→ **ENUNCIADO**
Transcreva, sem nenhuma alteração, a parte do texto abaixo sobre a saída de Cuca do Galo que se inicia com "Roteirista bom é" e termina com "parafuso a menos.".

→ **TRECHO FORNECIDO**
Roteirista bom é o roteirista do Galo. Acabou o ano, todo mundo de férias e lá vem ele com a bomba: Cuca saiu. Não acreditei. “Cuca Beludo???”, questionei meu filho, o portador da notícia em primeira mão. Cuca pra mim é doido. Ele e o Olavo de Carvalho. A diferença é que o primeiro é inofensivo, apenas um Napoleão de hospício. E como bom Napoleão, ótimo de estratégia. Mas doido.
Pessoas próximas me contam sobre uma visita ao sítio do Cuca no Paraná. Enquanto circulavam pela propriedade, parentes do Cuca se esquivavam por entre as árvores, olhavam desconfiados, escondiam-se atrás das paredes. São todos doidos, ao que parece. O Cuca apenas finge um pouco melhor, mas é notável, ainda assim, um parafuso a menos.
Como Olavo, foi tarde, já que não devia ter vindo – não sem antes falar com honestidade sobre o estupro coletivo no qual se envolveu em seu imprescritível passado, desculpar-se, arrepender-se de verdade, ajudar de alguma forma na luta das mulheres contra a violência sexual. O Cuca me confunde: gosto dele mas não gosto, sou fã e o odeio, que volte um dia e não volte nunca mais. Cuca não é o maior técnico da história do Galo, cujo maior técnico de sua história é o Cuca. Cuca é, isso sim, um Cuca Beludo.

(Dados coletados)
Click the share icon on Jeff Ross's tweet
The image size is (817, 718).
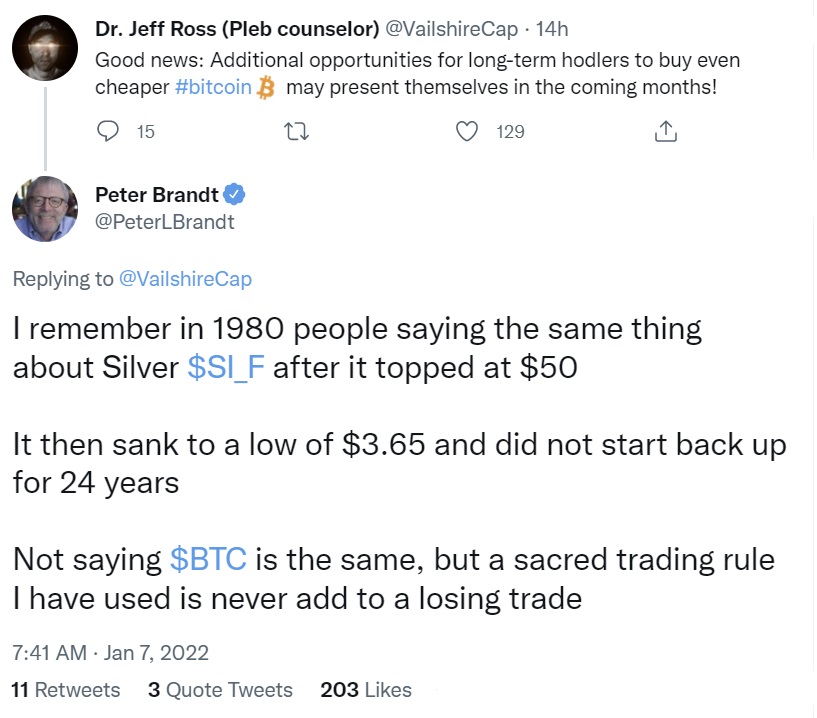pyautogui.click(x=665, y=131)
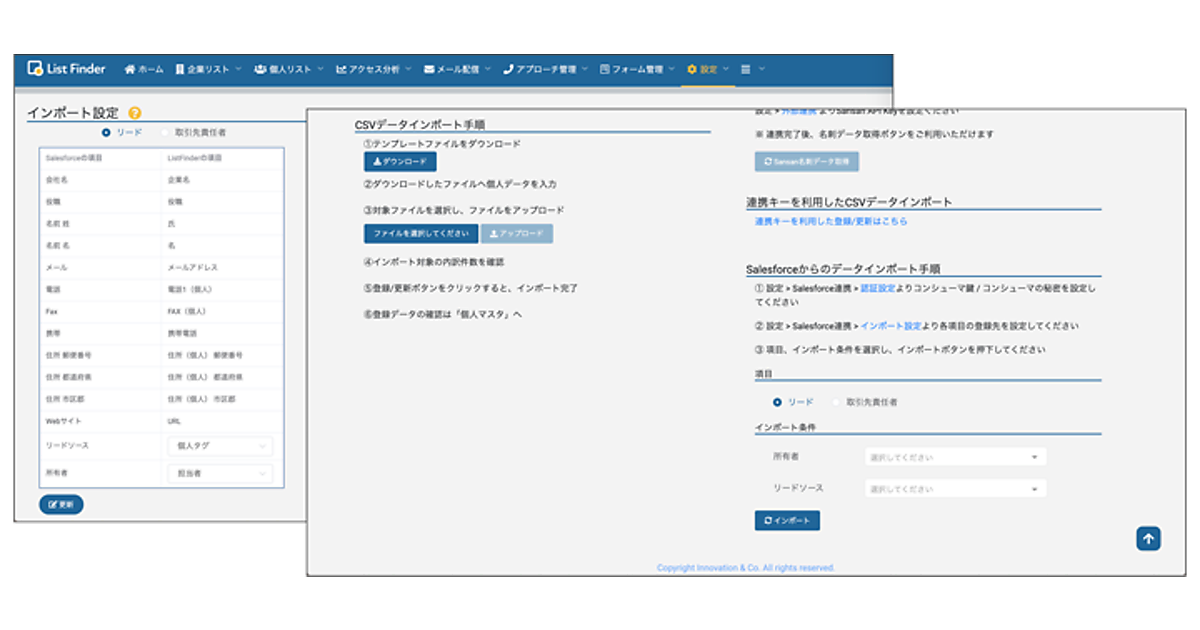Go to ホーム via the house icon
The height and width of the screenshot is (630, 1200).
click(x=144, y=69)
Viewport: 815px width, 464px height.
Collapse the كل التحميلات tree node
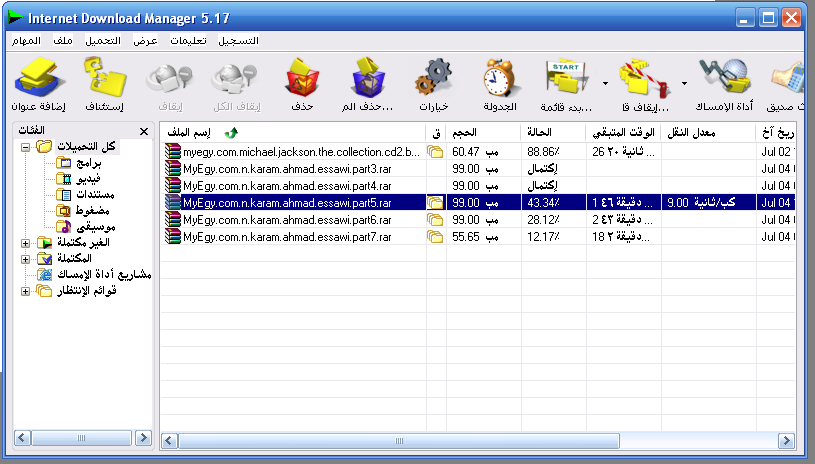click(x=24, y=147)
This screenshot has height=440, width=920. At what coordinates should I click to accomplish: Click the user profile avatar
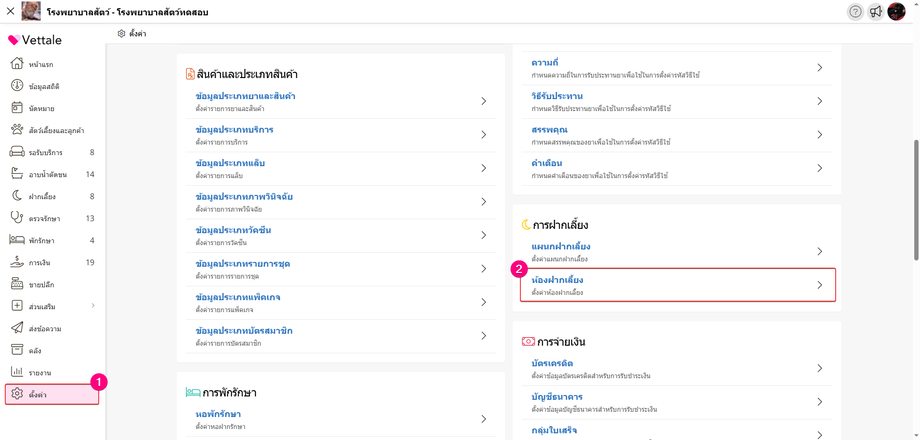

→ **RESPOSTA**
Roteirista bom é o roteirista do Galo. Acabou o ano, todo mundo de férias e lá vem ele com a bomba: Cuca saiu. Não acreditei. “Cuca Beludo???”, questionei meu filho, o portador da notícia em primeira mão. Cuca pra mim é doido. Ele e o Olavo de Carvalho. A diferença é que o primeiro é inofensivo, apenas um Napoleão de hospício. E como bom Napoleão, ótimo de estratégia. Mas doido.
Pessoas próximas me contam sobre uma visita ao sítio do Cuca no Paraná. Enquanto circulavam pela propriedade, parentes do Cuca se esquivavam por entre as árvores, olhavam desconfiados, escondiam-se atrás das paredes. São todos doidos, ao que parece. O Cuca apenas finge um pouco melhor, mas é notável, ainda assim, um parafuso a menos.